### DATASET:
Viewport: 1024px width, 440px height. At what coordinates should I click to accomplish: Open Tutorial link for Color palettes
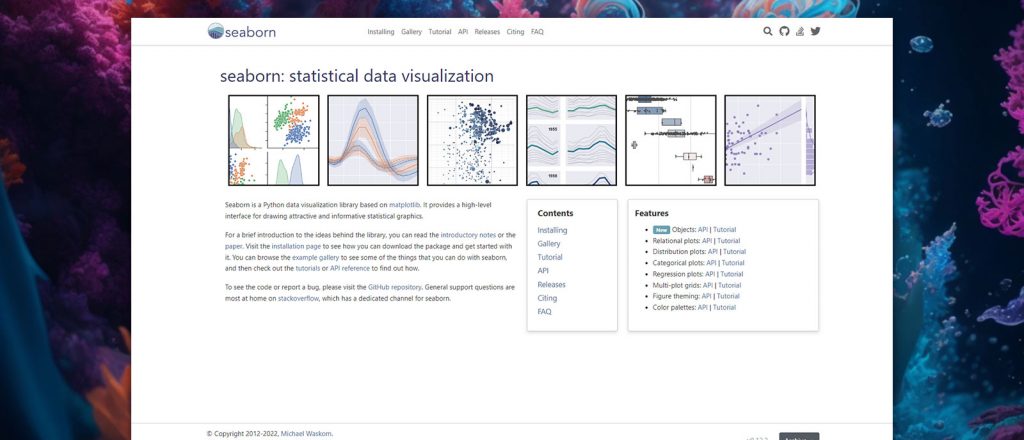[724, 307]
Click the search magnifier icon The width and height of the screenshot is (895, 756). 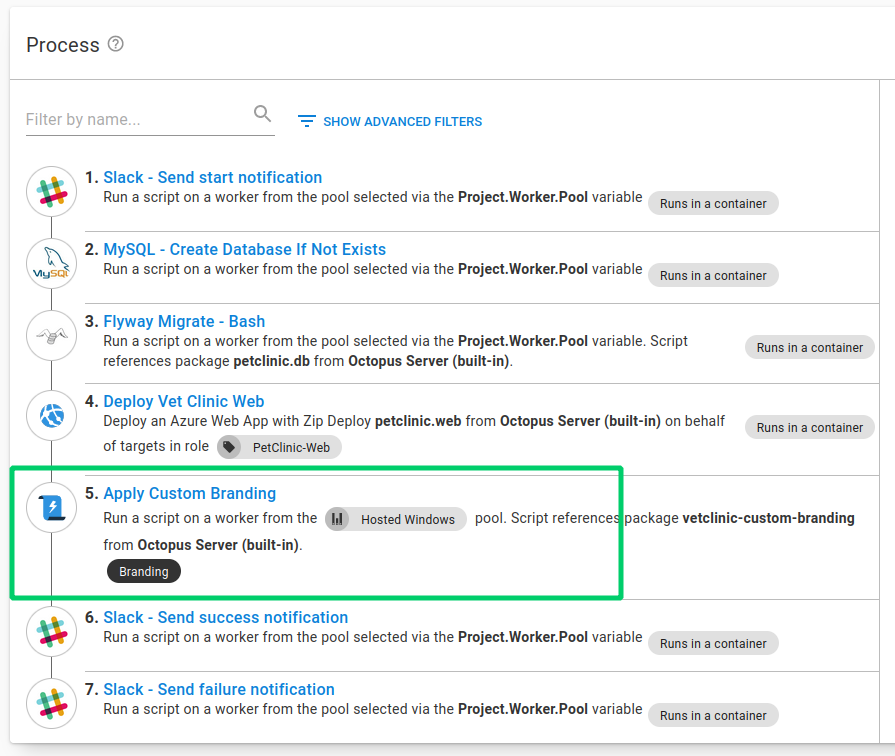tap(263, 114)
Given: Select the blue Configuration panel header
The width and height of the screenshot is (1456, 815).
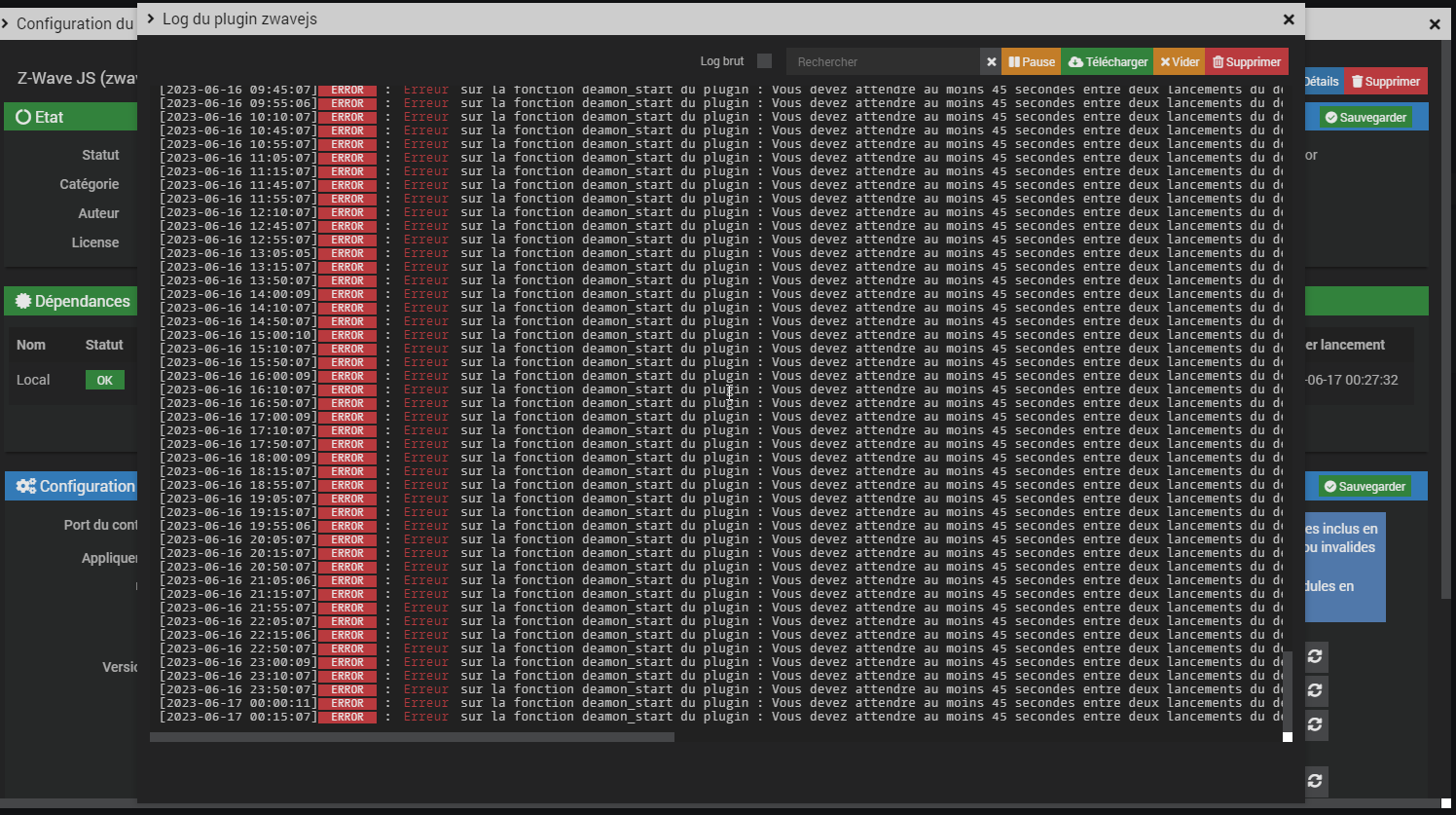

### GOAL OF THE EXERCISE:
Leaving the pictures out, set down exactly the lines from the one with "Given: Select the" through the end of the records.

### ANSWER TO THIS TASK:
Given: Select the blue Configuration panel header
The width and height of the screenshot is (1456, 815).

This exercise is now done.